Drug screening is important link in discovery, developing drugs process, and screening model plays key effect in the drug screening process.Use zebra fish assessing compound toxicity and screening new drug, both had cost less, amount of samples is few, operation can realize the advantages such as robotization, the body physiological environment of living animal can be provided again, therefore can realize estimating and easy, quick, economic, efficient, the high-throughout purpose of screening operation.The present invention relates to a kind of method of utilizing genotoxicity and the screening new drug of integral zebra fish euzymelinked immunosorbent assay (ELISA) assessing compound.This invention can be used for the genotoxicity of assessing compound on the one hand, comprise environmental compound, medicine, cosmetics, food additives etc. can be used for screening new drug on the other hand, as medicines such as screening antineoplastic, antioxidant, anti-ageing, anti-nerve degenerative diseases.The present invention is for diagnosis and treat some disease, has very important directive significance for new drug development and toxicity of compound screening.

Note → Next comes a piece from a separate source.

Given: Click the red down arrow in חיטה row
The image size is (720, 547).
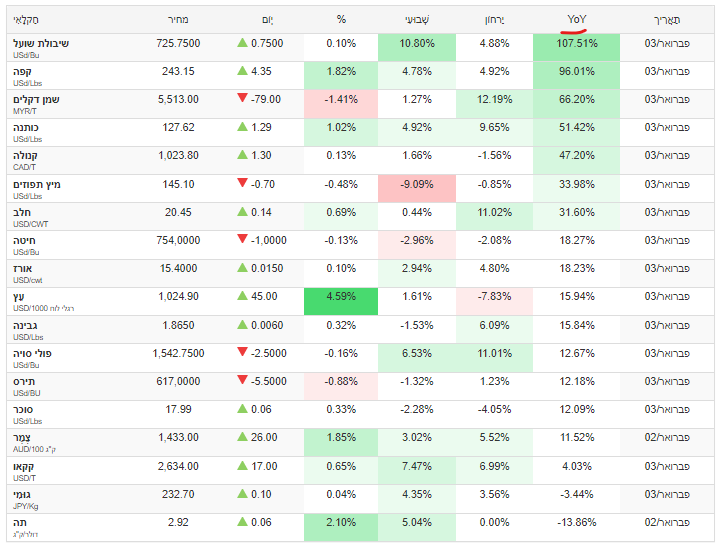Looking at the screenshot, I should 242,239.
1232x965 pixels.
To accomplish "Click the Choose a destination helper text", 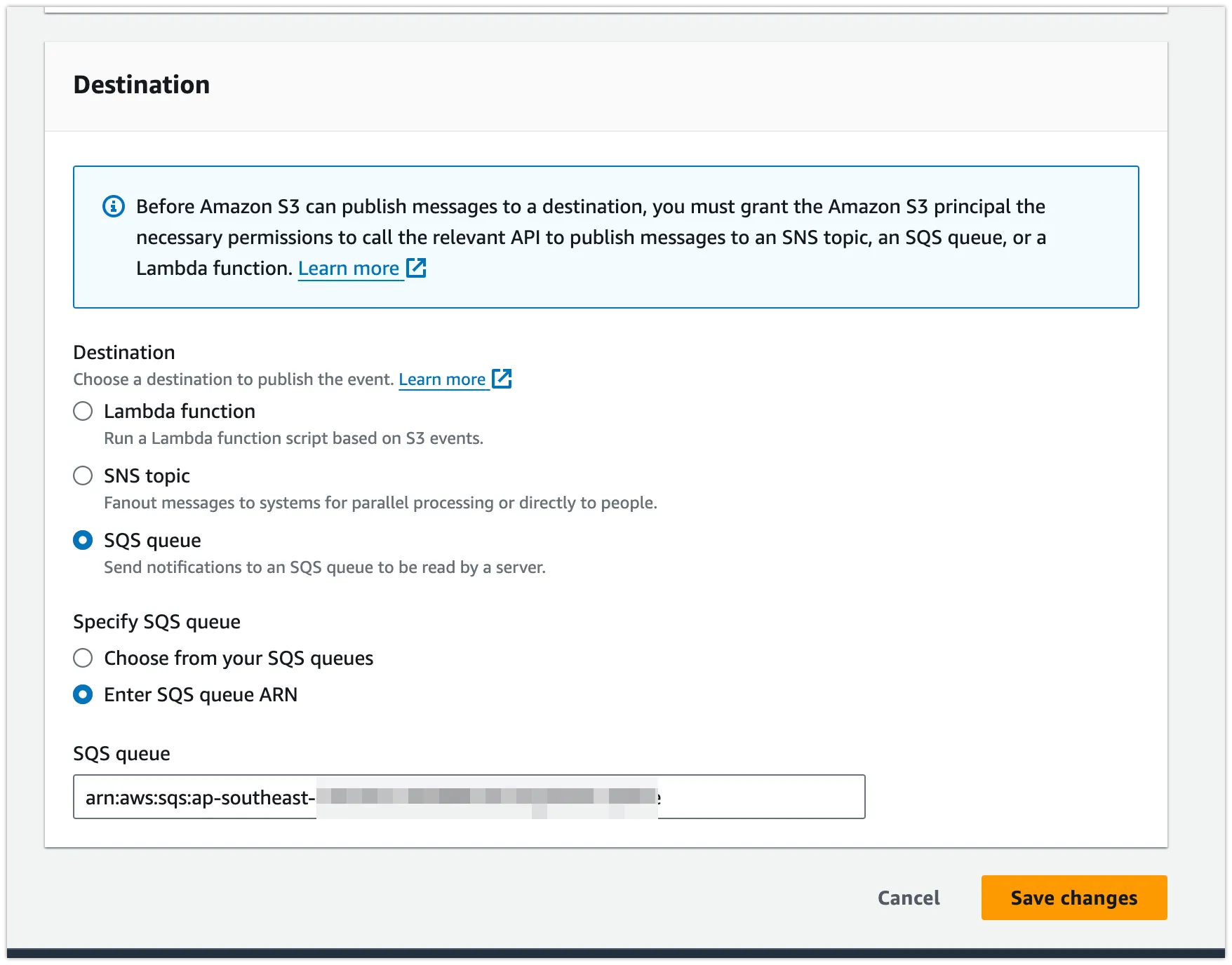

Contrast on effect between the present invention and prior art scheme is as follows:
The anti-single stranded DNA damage antibody that adopts in the present embodiment is available from Cell Technology company; Chemical illuminating reagent horseradish peroxidase substrate (PS-atto) is available from Lumigen company.Staurosporine (staurosporine) is available from U.S. Sigma company.QuantaBlu is available from U.S. Thermo company.1,7-bis(3,4-dimethoxyphenyl)-1,6-heptadiene-3,5-dione (Curcumin) is available from U.S. Cayman company.Other reagent are provided by the prosperous Science and Technology Ltd. of Beijing ancient cooking vessel state.
The multi-functional microwell plate analyser that adopts in the present embodiment, the Mithras LB940 that produces for Berthold Technologies company.

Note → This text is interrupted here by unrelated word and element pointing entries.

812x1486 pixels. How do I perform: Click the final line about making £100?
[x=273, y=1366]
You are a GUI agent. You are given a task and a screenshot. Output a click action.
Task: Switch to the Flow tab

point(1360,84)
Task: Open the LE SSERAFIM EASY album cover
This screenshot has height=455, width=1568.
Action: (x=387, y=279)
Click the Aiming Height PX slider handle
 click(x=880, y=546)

Above-described is only the preferred embodiment of the present invention; should be pointed out that the those of ordinary skill in the art, under the prerequisite that does not break away from core technology feature of the present invention; can also make some improvements and modifications, these improvements and modifications also should be considered as protection scope of the present invention.